#### Sezione di testo ####
Molti dei metodi di diagnosi richiedono che si coltivi il patogeno e che poi si analizzi lo spettro delle proprietà fisiologiche che ne consentano l'identificazione. I saggi di questo tipo sono molto efficienti però risultano spesso essere costosi e lenti. Così quando è possibile si preferisce utilizzare i procedimenti diagnostici di tipo immunologico che risultano essere sensibili, specifici e semplici.
Vi sono tuttavia, come in tutte le metodiche, alcuni limiti. Se il bersaglio è una proteina, l'impiego degli anticorpi esige che siano espressi i geni che esprimono la proteina-bersaglio e che il bersaglio non sia mascherato o bloccato in alcun modo in modo tale che il legame dell'anticorpo non sia ostacolato.
Un'altra limitazione che deriva dall'uso dei saggi immunologici è che essi non distinguono tra infezioni attuali o pregresse, in quanto mirano solamente a rivelare gli anticorpi del patogeno nel sangue degli individui colpiti.
A parte questo i saggi immunologici come quelli ELISA sono ampiamente utilizzati per la loro facilità d'utilizzo e rapidità d'uso.
Saggio E.L.I.S.A ( Enzyme-Linked Immunoabsorbent Assay)
#### Dati forniti ####
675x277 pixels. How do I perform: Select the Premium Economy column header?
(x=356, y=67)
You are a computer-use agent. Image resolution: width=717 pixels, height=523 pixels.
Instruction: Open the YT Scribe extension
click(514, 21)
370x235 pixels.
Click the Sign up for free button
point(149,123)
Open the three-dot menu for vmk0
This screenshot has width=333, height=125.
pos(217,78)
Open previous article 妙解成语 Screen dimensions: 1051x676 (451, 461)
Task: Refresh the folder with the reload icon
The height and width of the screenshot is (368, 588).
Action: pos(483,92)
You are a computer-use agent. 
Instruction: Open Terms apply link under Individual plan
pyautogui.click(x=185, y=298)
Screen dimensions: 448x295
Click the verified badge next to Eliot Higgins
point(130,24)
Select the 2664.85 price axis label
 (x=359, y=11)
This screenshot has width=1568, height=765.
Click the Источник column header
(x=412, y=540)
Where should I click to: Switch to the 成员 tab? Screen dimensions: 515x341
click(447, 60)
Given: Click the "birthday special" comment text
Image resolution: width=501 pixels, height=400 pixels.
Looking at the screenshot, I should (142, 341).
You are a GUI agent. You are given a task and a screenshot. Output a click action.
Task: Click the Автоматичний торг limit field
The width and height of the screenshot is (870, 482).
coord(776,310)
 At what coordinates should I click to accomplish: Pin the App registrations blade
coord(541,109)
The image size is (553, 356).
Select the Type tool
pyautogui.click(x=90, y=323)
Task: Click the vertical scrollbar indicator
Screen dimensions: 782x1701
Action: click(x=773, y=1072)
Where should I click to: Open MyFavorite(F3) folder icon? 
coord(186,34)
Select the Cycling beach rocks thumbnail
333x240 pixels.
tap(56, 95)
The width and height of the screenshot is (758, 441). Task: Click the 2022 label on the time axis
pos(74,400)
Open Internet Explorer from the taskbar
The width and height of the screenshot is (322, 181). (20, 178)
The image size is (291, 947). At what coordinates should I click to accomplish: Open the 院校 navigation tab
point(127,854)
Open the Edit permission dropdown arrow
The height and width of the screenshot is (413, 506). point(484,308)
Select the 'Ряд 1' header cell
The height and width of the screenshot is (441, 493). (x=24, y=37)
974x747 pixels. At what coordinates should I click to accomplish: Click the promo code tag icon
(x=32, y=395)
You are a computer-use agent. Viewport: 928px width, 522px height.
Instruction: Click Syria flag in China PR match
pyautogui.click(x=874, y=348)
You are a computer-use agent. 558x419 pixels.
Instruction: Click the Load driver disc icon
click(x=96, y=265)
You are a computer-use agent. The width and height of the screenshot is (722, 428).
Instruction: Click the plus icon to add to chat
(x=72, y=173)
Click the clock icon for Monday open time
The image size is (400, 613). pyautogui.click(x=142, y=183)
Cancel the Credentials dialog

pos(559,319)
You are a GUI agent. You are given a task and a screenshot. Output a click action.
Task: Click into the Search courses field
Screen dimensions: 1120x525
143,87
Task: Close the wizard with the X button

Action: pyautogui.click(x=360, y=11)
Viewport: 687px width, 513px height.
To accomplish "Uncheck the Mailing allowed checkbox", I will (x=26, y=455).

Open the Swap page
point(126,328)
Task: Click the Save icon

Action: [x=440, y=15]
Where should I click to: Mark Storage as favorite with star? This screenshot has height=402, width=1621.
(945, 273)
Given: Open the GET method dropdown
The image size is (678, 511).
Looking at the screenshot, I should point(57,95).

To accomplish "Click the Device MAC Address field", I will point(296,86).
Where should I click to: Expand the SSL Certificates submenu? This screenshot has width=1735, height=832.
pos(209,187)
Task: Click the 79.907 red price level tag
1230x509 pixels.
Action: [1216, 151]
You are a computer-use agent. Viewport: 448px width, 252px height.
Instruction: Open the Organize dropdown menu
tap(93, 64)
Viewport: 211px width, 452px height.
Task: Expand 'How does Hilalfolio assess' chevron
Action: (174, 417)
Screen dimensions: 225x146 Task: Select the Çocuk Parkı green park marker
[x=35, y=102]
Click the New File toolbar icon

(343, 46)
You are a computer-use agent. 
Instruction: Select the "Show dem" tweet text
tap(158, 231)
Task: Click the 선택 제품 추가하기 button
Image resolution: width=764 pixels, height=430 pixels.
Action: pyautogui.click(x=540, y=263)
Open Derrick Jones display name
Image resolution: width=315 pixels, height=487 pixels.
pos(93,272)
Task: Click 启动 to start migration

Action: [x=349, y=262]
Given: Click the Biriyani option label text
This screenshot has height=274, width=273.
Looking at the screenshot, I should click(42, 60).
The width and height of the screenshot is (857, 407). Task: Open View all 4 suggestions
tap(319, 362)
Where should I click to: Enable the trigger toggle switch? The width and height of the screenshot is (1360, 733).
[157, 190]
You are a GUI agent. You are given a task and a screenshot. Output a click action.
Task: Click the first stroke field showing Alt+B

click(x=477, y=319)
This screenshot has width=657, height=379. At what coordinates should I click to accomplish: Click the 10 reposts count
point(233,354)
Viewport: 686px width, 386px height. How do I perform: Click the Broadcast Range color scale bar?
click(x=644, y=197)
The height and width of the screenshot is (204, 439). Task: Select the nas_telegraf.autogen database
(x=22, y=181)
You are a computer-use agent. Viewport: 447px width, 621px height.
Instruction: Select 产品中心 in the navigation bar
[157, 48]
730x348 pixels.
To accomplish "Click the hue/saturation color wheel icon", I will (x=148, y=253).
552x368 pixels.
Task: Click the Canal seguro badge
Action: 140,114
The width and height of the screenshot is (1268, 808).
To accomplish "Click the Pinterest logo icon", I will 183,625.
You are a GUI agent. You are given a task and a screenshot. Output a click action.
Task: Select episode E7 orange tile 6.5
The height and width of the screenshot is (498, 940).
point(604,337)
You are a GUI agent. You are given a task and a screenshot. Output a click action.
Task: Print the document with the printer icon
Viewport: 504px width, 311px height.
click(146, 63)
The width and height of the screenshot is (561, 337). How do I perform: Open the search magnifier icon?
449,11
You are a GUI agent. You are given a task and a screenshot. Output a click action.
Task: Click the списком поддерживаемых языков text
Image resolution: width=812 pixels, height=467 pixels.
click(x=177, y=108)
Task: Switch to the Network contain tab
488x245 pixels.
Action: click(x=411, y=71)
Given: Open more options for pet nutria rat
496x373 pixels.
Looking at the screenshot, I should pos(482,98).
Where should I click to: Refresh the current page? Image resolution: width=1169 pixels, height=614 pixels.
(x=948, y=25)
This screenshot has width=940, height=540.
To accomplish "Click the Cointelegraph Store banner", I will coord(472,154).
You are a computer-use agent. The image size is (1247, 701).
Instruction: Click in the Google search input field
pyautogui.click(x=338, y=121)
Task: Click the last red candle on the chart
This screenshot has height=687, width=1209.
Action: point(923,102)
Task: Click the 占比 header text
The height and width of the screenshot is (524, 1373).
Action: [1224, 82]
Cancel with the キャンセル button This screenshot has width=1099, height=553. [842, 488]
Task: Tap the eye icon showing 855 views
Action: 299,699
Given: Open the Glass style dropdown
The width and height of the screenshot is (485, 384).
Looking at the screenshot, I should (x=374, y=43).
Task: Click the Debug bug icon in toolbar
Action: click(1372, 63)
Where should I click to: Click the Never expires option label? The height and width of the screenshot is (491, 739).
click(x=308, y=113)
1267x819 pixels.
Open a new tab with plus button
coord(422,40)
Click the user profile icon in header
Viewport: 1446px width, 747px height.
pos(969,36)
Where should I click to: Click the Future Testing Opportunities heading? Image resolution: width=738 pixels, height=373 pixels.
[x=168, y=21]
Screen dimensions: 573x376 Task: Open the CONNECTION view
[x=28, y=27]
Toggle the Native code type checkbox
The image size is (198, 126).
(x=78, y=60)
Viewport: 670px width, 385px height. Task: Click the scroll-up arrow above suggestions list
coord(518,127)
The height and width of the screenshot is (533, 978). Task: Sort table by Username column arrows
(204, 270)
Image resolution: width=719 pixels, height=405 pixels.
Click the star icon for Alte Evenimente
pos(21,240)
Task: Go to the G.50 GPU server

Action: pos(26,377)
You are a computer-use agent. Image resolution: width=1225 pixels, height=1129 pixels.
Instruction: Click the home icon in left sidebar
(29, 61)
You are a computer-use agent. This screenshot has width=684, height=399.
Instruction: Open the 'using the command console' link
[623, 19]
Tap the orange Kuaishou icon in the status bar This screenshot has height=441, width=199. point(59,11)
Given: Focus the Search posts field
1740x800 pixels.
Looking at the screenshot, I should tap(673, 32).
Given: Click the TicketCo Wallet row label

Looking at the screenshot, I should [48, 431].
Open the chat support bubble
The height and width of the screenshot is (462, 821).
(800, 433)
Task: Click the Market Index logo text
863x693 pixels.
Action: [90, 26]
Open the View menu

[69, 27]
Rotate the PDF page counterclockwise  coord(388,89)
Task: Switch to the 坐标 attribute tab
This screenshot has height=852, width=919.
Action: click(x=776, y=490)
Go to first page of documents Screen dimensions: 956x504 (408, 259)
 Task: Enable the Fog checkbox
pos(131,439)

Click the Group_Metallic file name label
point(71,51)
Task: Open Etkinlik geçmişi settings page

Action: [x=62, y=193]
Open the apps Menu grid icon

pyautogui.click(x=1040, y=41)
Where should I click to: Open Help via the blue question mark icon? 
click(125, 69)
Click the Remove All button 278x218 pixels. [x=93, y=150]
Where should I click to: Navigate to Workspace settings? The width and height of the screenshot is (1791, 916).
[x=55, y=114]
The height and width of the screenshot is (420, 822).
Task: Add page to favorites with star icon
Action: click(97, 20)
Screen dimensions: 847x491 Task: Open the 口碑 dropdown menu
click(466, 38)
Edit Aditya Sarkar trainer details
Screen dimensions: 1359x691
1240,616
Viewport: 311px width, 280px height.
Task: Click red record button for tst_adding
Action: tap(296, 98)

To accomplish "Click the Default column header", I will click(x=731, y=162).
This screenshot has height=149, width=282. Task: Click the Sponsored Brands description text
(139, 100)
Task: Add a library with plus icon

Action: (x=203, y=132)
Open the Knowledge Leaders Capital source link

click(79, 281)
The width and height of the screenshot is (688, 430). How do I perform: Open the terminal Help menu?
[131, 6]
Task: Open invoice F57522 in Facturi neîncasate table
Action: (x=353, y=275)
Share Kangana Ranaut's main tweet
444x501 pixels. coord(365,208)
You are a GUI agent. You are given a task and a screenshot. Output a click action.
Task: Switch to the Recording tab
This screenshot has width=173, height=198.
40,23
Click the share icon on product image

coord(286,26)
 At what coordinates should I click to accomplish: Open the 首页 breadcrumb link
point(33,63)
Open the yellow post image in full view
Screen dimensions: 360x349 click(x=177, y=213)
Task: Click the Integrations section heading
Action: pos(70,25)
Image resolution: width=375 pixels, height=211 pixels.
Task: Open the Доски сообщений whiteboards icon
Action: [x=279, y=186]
####
▶ _Compiti da svolgere_:
1 > Secondo il testo sulla diagnosi immunologica, quali tre caratteristiche hanno i procedimenti diagnostici di tipo immunologico?
2 > Trascrivi dal testo sulla diagnosi immunologica il brano che va da "Molti dei metodi" fino a "non sia ostacolato." compreso.
3 > Prosegui il testo sulla diagnosi immunologica partendo dopo l'ultima riga riportata.
L'elenco non è necessario per lo svolgimento.

▶ _Soluzioni degli esercizi_:
1 > Sono sensibili, specifici e semplici.

2 >
Molti dei metodi di diagnosi richiedono che si coltivi il patogeno e che poi si analizzi lo spettro delle proprietà fisiologiche che ne consentano l'identificazione. I saggi di questo tipo sono molto efficienti però risultano spesso essere costosi e lenti. Così quando è possibile si preferisce utilizzare i procedimenti diagnostici di tipo immunologico che risultano essere sensibili, specifici e semplici.
Vi sono tuttavia, come in tutte le metodiche, alcuni limiti. Se il bersaglio è una proteina, l'impiego degli anticorpi esige che siano espressi i geni che esprimono la proteina-bersaglio e che il bersaglio non sia mascherato o bloccato in alcun modo in modo tale che il legame dell'anticorpo non sia ostacolato.

3 >
Il saggio dell'immunoadsorbente legato all'enzima è un saggio che viene usato per stabilire se nel campione è presente l'antigene (saggio diretto) o l' anticorpo specifico contro un antigene (saggio indiretto).
Nel metodo diretto o a Sandwich si ricerca la presenza dell'antigene nel campione biologico. Il metodo può venir schematizzato idealmente in tre fasi:
1) Si fissa sul substrato, che può essere il PVC o nitrato di cellulosa della multiwell a 96 pozzetti per i campioni, un anticorpo monoclonale specifico per l'antigene che vogliamo ricercare.
2) A questo punto si inserisce, in forma sierica, il campione biologico del quale vogliamo verificare la presenza o meno dell'antigene.
Dopo una o due ore se l'anticorpo ha trovato il suo epitopo specifico lo lega a se formando il complesso anticorpo-antigene. Ora si può lavare il tutto abbondantemente per rimuovere l'antigene non legato.
3) Quindi ora nei nostri pozzetti abbiamo il complesso antigene-anticorpo che però risulta invisibile ad occhio nudo o all'uso dello spettrofotometro. Fatto questo il passaggio successivo da fare è quello di renderli visibili. Questo lo si ottiene aggiungendo un anticorpo monoclonale marcato (o anticorpo secondario) che si fissa in modo specifico al sistema primo anticorpo monoclonale- antigene. Il marcatore è molto spesso la perossidasi di rafano, ma vengono anche usate la fosfatasi alcalina e l'ureasi. Ora si procede con il lavaggio che porta via gli anticorpi marcati non legati.
Nei nostri pozzetti, ora, aggiungiamo un substrato incolore che viri di colore per opera dell'enzima marcatore. Questo ci permette di vedere il nostro complesso ad occhio nudo oppure al microscopio ottico o con lo spettrofotometro.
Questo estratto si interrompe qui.